--- Task data ---

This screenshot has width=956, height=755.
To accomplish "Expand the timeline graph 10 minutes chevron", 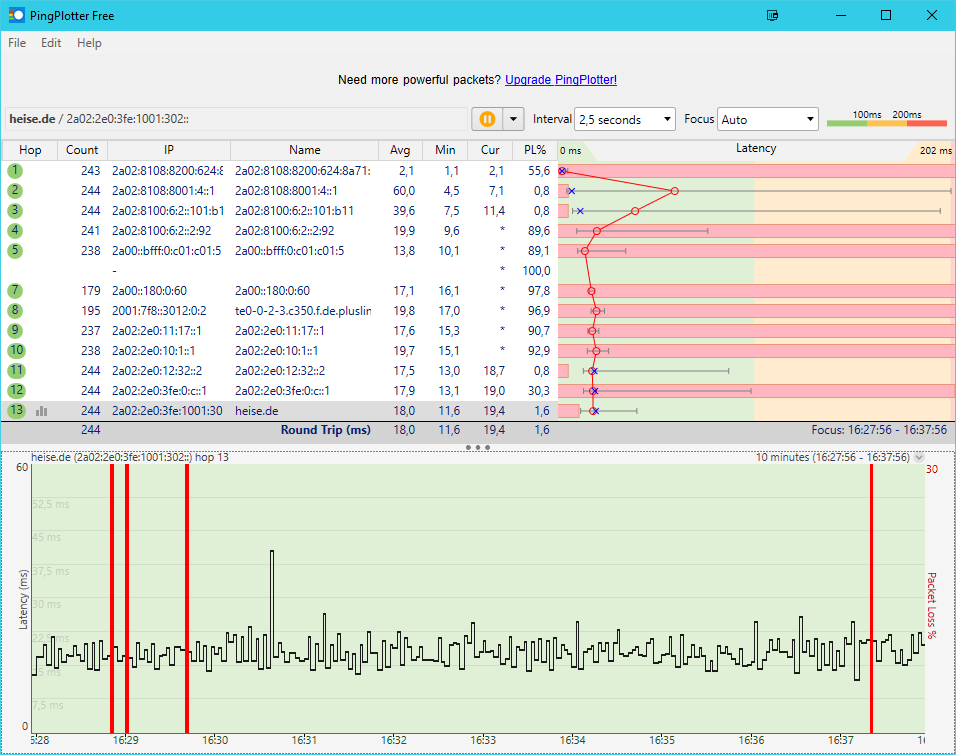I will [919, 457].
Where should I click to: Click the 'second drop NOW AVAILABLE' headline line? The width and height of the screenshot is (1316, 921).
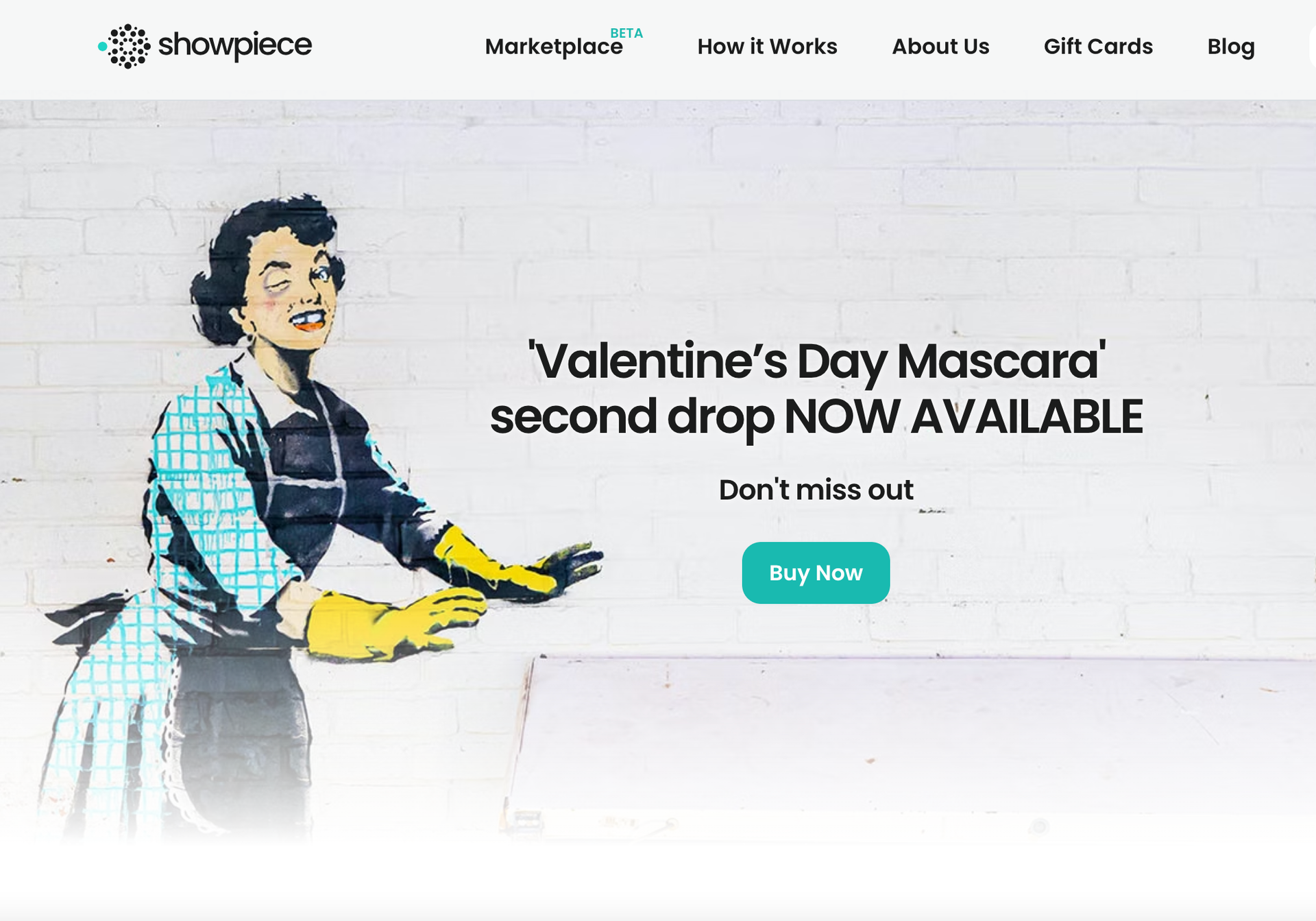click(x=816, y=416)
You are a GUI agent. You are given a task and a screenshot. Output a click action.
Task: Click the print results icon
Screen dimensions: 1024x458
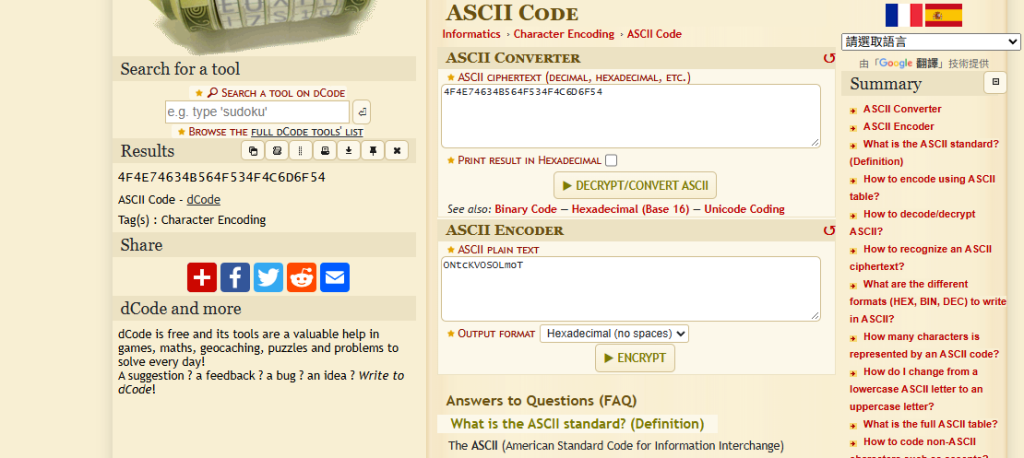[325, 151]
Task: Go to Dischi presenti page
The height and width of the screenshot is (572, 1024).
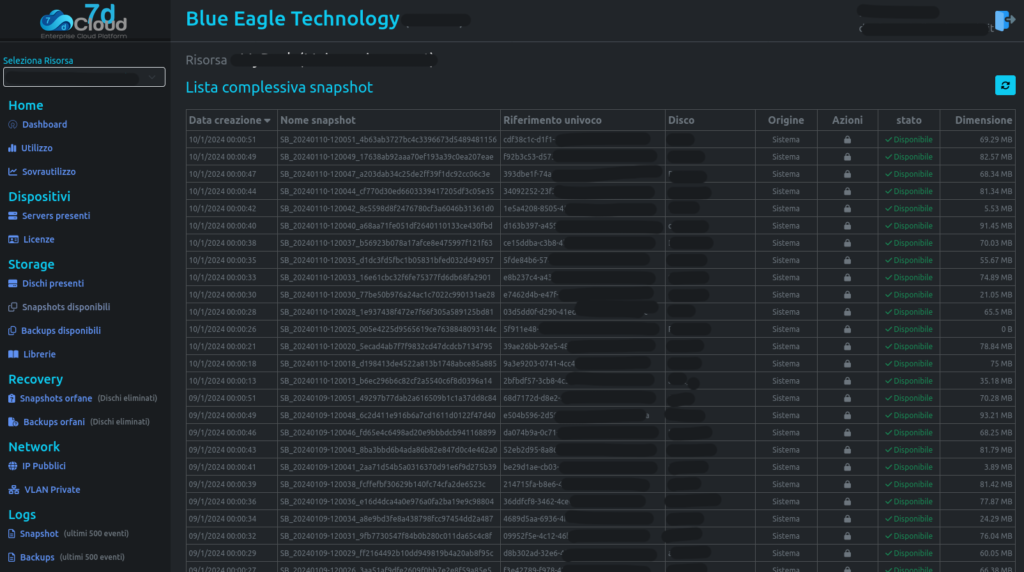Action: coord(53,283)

---
--- Task data ---

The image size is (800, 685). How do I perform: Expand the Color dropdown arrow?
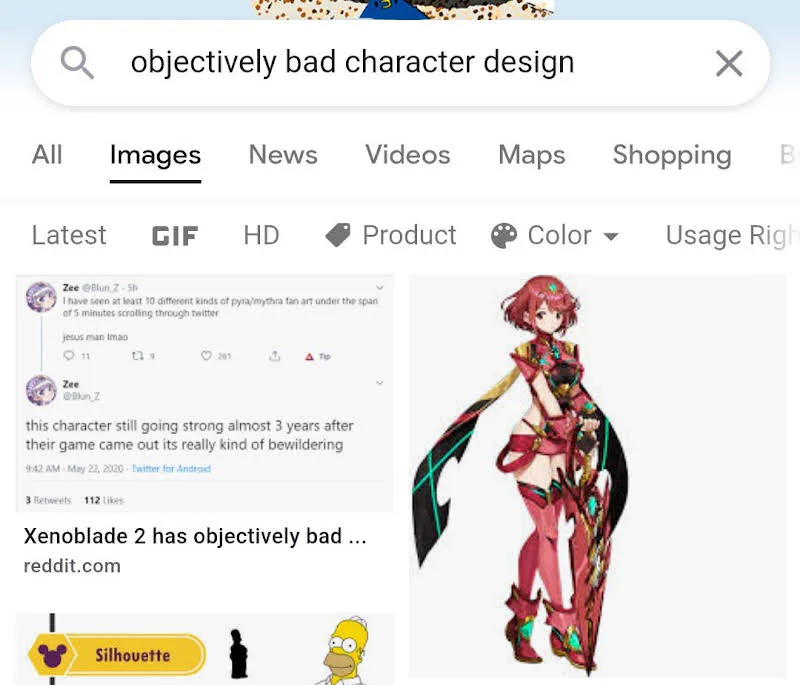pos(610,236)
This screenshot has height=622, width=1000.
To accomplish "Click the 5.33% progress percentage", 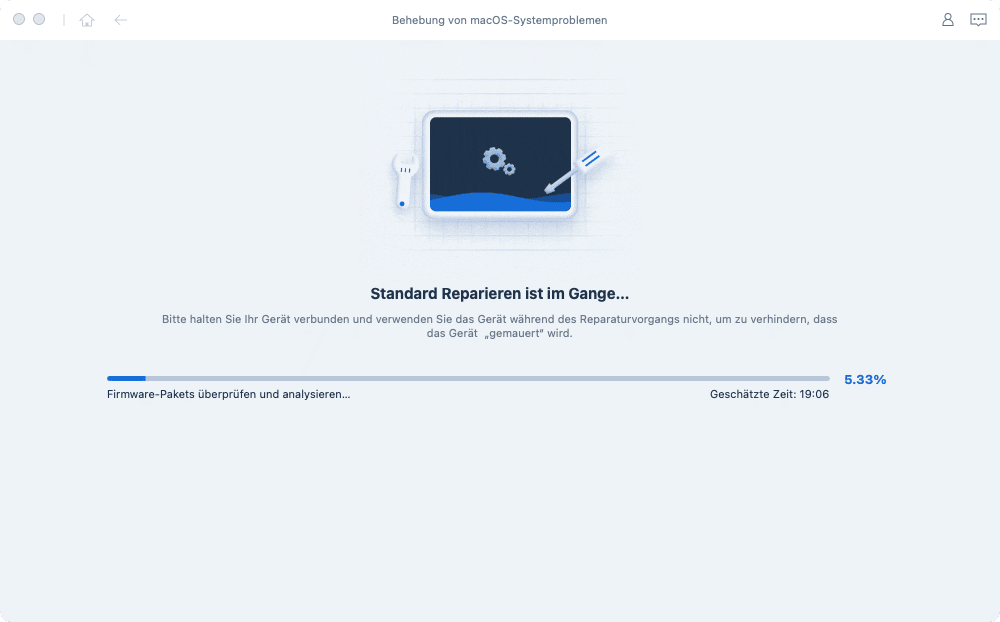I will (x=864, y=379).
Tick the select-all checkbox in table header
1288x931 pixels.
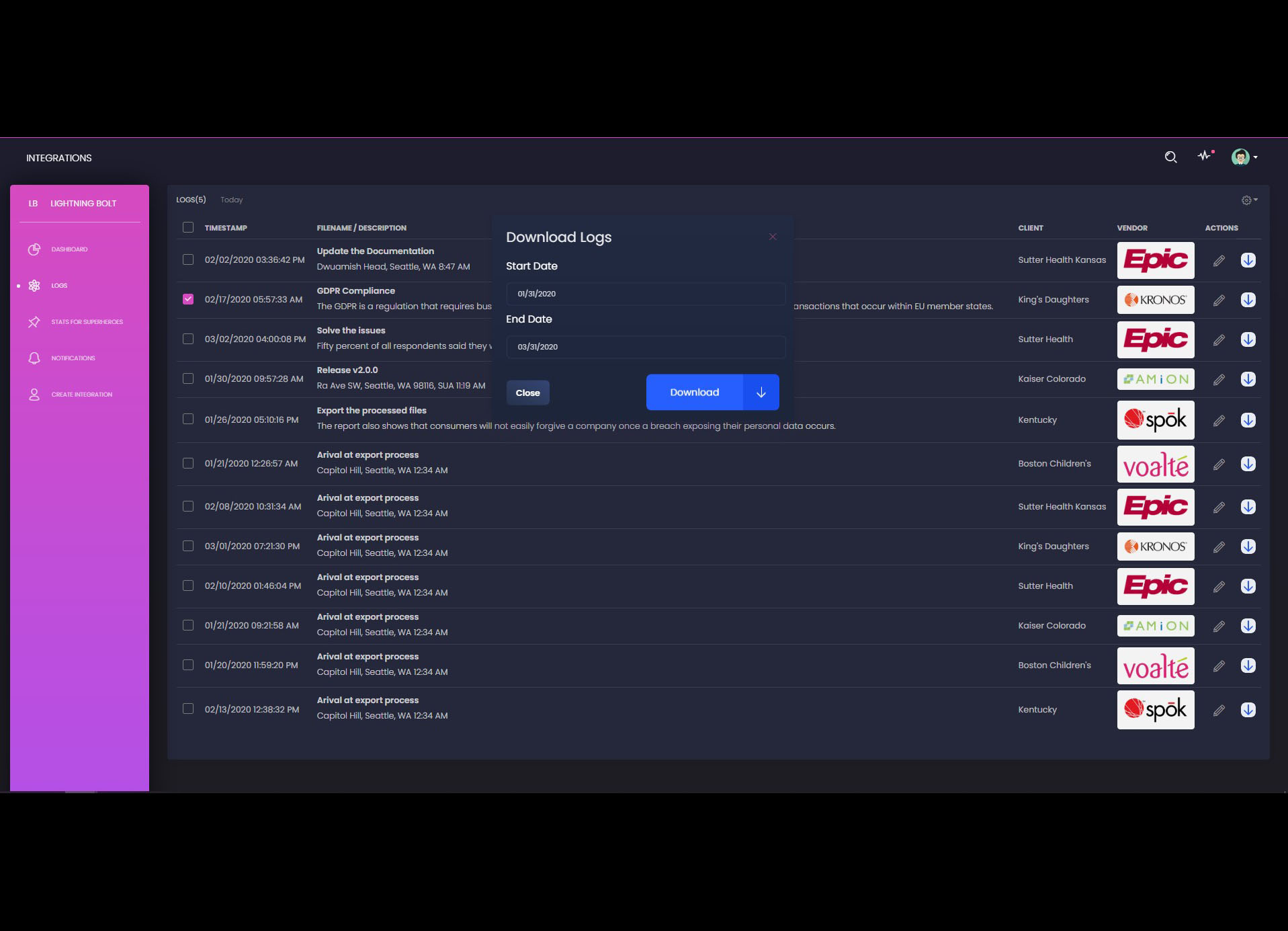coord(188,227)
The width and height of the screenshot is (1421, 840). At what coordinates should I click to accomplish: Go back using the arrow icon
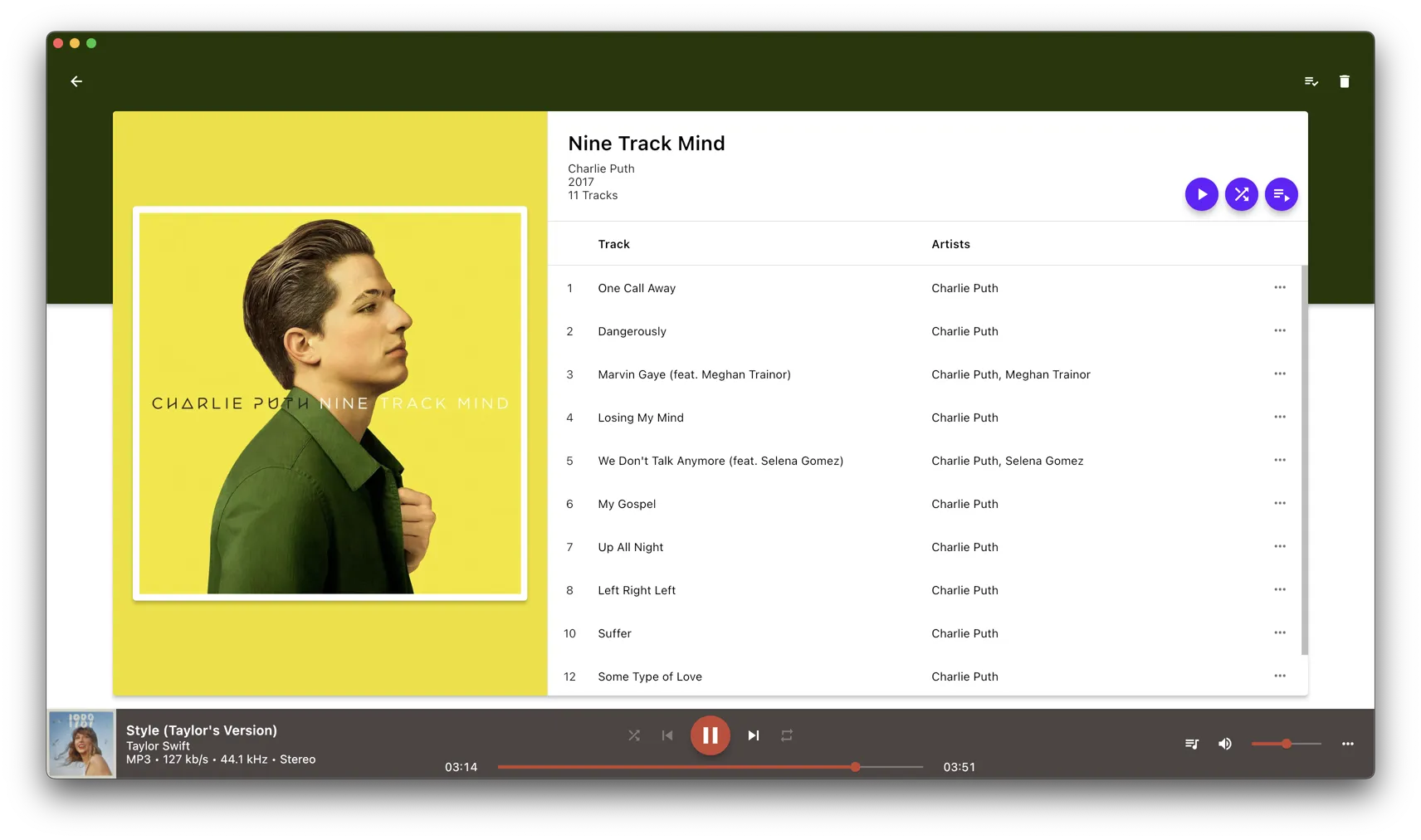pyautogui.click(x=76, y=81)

---

Locate the lines above that contain "This" and copy them.

Exercise result:
This screenshot has width=956, height=755.
This screenshot has height=622, width=1000.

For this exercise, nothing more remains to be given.